Sunday, March 01, 2009, 20:08

PLYMOUTH City Council should not rush into building permanent Gypsy and Traveller sites in Plymouth, MP Gary Streeter told a packed meeting in Plympton.

The council is obliged by the Government to provide pitches for an extra 55 caravans and is considering land at Coypool, on the edge of Plympton, as well as sites at Coombe Farm, St Budeaux, and Efford Warren.

Mr Streeter, the Conservative MP for South West Devon, told a crowd of hundreds at Hele's School on Friday night: "My approach will be to encourage the council to play it long, because it is likely that this policy will disappear after the next General Election. I hope the next Government will not insist on this because feelings are running high in Westminster."
The meeting was told that the land at Coypool was owned by the Adams family trust and Cundy Farms, and that there had been no negotiations over buying it.

Patrick Nicholson, one of the three Conservative councillors for Plympton St Mary who called the meeting, said compulsory purchase was possible but the council could "get bogged down for years" in any attempt.

David Rowland, a travelling showman with Rowlands Fun Fairs, said: "I believe that the three sites they have picked are not suitable at all."
He said a site needed to be close to education and public transport.

Lesley Jones, a Woodford Infants School teacher, wanted to know where the children of Travelling families who stayed at Coypool would be educated.

"We are full and we have a waiting list," she said.

Sandra George of Lynwood Avenue in Woodford, near the proposed Coypool site, said the land did not fit the Government's criteria because some of it was greenfield land, it was steeply sloping, and it was too close to homes to allow adequate screening. She said more of the site was woodland. "Are they going to chop that down?"

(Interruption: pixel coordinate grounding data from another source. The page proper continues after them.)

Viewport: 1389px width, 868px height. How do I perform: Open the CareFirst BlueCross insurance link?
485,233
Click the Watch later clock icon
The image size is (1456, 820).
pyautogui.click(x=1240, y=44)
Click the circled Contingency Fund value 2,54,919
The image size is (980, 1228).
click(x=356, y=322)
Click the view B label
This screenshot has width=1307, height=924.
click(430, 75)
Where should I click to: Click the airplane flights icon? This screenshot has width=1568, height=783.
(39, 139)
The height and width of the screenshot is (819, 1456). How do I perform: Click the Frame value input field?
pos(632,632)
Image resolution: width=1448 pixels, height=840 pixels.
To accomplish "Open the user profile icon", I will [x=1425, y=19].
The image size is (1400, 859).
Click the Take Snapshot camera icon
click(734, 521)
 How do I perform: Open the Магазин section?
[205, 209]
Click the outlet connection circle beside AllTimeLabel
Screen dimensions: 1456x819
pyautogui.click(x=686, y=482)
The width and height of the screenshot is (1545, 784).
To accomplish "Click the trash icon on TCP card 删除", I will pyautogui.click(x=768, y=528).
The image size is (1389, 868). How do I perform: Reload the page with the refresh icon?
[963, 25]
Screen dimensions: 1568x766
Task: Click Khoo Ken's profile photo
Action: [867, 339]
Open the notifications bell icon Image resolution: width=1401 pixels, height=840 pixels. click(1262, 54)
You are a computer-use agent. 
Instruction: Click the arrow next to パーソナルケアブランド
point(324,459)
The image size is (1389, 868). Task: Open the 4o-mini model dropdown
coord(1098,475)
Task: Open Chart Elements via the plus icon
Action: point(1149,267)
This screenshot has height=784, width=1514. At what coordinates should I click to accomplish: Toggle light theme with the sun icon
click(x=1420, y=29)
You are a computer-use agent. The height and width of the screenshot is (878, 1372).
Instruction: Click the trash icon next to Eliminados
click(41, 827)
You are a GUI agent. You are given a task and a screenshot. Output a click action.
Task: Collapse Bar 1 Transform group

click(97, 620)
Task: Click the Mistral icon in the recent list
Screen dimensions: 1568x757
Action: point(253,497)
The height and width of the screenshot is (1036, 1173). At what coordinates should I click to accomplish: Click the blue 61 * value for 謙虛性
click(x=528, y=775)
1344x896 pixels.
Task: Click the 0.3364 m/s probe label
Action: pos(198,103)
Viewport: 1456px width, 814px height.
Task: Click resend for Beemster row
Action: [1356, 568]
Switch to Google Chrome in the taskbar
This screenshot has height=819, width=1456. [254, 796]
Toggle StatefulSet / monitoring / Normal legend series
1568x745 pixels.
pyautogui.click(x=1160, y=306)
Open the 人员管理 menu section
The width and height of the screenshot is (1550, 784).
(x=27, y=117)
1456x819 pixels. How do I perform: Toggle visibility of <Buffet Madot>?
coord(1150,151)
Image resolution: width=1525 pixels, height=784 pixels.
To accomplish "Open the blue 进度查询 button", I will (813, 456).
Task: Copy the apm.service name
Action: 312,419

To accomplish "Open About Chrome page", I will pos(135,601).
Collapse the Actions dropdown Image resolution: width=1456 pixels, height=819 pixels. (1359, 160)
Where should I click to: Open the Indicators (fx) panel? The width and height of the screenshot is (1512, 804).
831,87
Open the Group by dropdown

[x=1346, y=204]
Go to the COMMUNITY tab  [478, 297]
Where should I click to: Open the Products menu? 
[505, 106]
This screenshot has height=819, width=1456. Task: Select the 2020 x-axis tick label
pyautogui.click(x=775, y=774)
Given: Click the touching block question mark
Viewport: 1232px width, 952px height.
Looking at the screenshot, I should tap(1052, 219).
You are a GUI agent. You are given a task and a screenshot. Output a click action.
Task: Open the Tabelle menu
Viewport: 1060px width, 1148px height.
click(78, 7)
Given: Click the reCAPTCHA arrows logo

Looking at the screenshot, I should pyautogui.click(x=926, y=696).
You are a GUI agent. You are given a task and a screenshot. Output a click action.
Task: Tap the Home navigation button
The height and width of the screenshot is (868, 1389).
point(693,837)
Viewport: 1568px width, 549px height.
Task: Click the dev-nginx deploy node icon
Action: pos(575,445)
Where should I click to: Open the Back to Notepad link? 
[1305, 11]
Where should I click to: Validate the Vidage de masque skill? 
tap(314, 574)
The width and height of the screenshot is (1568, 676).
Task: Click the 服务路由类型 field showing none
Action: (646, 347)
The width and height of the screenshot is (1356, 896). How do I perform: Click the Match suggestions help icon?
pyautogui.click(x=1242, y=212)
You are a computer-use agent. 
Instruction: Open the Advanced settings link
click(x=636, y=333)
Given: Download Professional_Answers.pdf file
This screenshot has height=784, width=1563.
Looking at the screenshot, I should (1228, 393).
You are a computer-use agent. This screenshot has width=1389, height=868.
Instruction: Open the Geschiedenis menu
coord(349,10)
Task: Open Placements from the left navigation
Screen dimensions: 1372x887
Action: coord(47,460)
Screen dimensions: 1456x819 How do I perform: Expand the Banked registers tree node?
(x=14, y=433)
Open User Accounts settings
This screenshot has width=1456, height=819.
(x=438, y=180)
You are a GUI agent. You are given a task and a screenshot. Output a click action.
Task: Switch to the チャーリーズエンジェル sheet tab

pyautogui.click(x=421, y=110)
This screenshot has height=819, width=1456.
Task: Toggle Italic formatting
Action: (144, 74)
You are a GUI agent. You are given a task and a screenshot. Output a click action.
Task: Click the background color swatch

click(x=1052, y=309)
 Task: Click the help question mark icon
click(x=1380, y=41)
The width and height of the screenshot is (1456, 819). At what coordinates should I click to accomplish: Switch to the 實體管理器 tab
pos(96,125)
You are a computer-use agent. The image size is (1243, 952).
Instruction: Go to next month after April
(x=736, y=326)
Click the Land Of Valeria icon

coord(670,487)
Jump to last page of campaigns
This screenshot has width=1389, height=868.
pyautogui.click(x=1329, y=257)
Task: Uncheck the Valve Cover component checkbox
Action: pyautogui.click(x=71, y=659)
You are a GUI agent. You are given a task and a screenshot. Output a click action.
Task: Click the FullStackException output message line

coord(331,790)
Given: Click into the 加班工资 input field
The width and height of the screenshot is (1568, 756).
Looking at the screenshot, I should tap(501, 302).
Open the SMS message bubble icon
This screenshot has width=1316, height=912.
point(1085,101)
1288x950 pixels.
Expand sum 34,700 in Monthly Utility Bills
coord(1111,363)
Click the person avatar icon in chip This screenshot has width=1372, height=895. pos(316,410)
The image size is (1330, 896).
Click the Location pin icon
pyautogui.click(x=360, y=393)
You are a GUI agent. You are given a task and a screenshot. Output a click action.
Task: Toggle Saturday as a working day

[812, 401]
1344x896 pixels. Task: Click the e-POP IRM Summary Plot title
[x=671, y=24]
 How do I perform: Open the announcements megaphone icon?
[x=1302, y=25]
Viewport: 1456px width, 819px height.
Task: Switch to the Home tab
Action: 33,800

David James, a Conservative councillor for Plympton St Mary, said there had been no consideration of putting sites at Sherford new town and at the new developments in the north of the city. His fellow Plympton councillor Samantha Leaves said that by putting Gypsy sites on new developments, people buying houses there would know what they were getting.

Mr Nicholson called on all residents to participate in the consultation process the council is about to launch.

"We need to use the process to our advantage and maximise Plympton's voice," Mr Nicholson said.

"This is a consultation exercise. No decision has been taken."